### Supplied information:
================================

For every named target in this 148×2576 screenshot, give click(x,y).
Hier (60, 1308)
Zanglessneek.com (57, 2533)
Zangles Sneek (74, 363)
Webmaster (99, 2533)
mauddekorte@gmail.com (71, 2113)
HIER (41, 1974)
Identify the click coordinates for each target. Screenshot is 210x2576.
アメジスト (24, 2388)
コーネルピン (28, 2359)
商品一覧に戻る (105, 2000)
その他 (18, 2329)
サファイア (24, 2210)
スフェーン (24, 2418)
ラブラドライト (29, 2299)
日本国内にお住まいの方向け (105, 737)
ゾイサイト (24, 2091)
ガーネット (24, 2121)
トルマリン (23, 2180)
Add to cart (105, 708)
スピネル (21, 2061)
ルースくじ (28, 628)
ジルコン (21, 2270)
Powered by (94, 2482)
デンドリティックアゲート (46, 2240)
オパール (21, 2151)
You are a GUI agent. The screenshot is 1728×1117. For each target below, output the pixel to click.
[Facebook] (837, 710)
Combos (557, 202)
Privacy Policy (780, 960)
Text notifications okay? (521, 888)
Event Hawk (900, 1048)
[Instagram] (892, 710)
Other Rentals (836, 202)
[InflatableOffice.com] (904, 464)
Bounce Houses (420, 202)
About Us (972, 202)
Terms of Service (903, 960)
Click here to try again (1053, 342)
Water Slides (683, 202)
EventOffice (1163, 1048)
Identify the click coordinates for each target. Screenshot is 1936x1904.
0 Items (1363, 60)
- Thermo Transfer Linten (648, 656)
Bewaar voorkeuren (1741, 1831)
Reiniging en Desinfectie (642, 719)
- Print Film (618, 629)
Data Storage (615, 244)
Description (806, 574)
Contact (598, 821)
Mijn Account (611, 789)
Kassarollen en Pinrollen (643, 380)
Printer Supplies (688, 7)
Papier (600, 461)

================================

Copy all lines from the material that hold "coordinates".

Identify the click coordinates for each target. Screenshot is 210x2576.
Identify the click coordinates for each target. Screenshot is 1936x1904.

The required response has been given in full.